Athala, laki-laki pertama yang Thalia bawa pergi mengunjungi makam Ayahnya. Selama ini gadis itu hanya ziarah bersama Tasya maupun Thania. Namun kini, ia membawa seorang lelaki yang sangat ia sayangi setelah Ayahnya. Thalia sendiri yang mengajaknya, karena ia pikir tidak ada salahnya jika mengenalkan Athala kepada Ivan.
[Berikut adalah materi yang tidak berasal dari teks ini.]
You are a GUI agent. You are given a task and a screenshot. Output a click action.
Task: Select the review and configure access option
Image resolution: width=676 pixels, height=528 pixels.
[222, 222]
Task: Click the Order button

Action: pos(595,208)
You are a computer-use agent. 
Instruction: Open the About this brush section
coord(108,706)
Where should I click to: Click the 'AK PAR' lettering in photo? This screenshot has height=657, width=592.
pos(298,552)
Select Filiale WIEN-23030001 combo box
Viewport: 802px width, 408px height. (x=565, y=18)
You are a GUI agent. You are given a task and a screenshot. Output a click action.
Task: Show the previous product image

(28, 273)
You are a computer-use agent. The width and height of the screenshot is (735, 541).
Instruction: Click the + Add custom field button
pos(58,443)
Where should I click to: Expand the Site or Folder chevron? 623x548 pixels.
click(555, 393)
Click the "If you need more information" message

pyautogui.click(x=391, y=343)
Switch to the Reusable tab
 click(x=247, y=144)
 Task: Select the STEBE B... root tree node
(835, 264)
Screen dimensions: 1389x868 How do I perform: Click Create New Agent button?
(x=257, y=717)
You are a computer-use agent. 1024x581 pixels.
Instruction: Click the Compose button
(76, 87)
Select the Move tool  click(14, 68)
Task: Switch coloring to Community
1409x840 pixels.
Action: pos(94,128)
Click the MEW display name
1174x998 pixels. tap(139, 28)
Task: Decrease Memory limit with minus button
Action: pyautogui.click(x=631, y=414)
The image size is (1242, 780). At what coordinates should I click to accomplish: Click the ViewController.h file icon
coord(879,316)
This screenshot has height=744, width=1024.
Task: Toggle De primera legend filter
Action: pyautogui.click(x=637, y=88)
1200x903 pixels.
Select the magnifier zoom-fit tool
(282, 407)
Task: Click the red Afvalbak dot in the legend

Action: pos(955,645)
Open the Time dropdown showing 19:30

Athala menatap Thalia kagum. Gadis itu terlihat sangat tegar, walaupun mungkin banyak yang terjadi di dalam kehidupan Thalia yang Athala sendiri tak mengetahuinya. Ini adalah salah satu alasan Athala mengapa ia sangat mencintai gadis ini.

Athala mendekatkan dirinya pada Thalia perlahan-lahan. Kemudian laki-laki itu mengusap punggung Thalia dengan pelan. "Kenapa Atha?" tanya Thalia yang tidak mengerti.

Athala hanya menggeleng. "Nggak papa," jawab Athala. Thalia lalu kembali berfokus pada nisan Ayahnya yang berwarna hitam dengan namanya yang berwarna keemasan.

"Ayah," kata Thalia pelan.

"Aku bawa orang yang hampir sama dengan Ayah. Orang yang selalu jagain Thalia,"

"Ayo kenalin diri kamu," lanjutnya kepada Athala.

Athala lalu kembali ikut menatap nisan tersebut. Tangannya saling bertautan, laki-laki mendadak kaku untuk bergerak. "Assalamualaikum, Ayah." Athala melirik insten Thalia.

"Nggak papa Atha, lanjut aja," ujar gadis itu.

"Kenalin, nama saya Athala. Saya pacarnya anak Ayah, Thalia," papar Athala kemudian menghela nafasnya agar dapat menghilangkan rasa gugupnya.

"Apa lagi yang harus aku bilang?"

Pertanyaan Athala yang membuat Thalia terkekeh. Ia tidak menyangka bahwa Athala akan segugup ini jika berbicara dengan Ivan. Walaupun Ivan tidak dapat membalas ucapan Athala.

"Bilang aja yang pengen kamu bilang Atha. Ungkapin semuanya," ucap Thalia.

"Terlalu banyak yang mau aku ucapin, sampai gak tau mau mulai darimana. Yang intinya aku berterima kasih sama Ayah karena udah pernah buat Thalia tersenyum."

"Iya sama-sama..." Thalia mengucapkannya seolah-olah menirukan suara Ayahnya. Athala tertawa, ia mengambil telapak tangan gadis itu kemudian mengusap-usapnya dengan jari jempol laki-laki itu.

"Berdiri yuk," ajak Thalia. Selanjutnya mereka berdua lantas berdiri dengan Thalia yang tak lupa mengambil satu botol air yang akan disiramkan kepada kuburan Ayahnya.

Thalia menyiramkannya sedikit demi sedikit. Dimulai dari atasnya, sampai turun ke bawah. Setelah itu, Thalia memberikannya kepada Athala. Athala lantas menerima botol tersebut dari tangan Thalia. Ia berlanjut mengikuti yang tadi gadis itu perbuat.

"Gini, kan?" tanya Athala menoleh.

"Iya gitu aja," balas Thalia.

"Kamu dulu pernah gini?"

"Pernah. Tapi sering sama Bunda atau Papa, baru kali ini sama kamu."

"Nanti boleh kita kesini lagi," ucap Thalia tersenyum manis.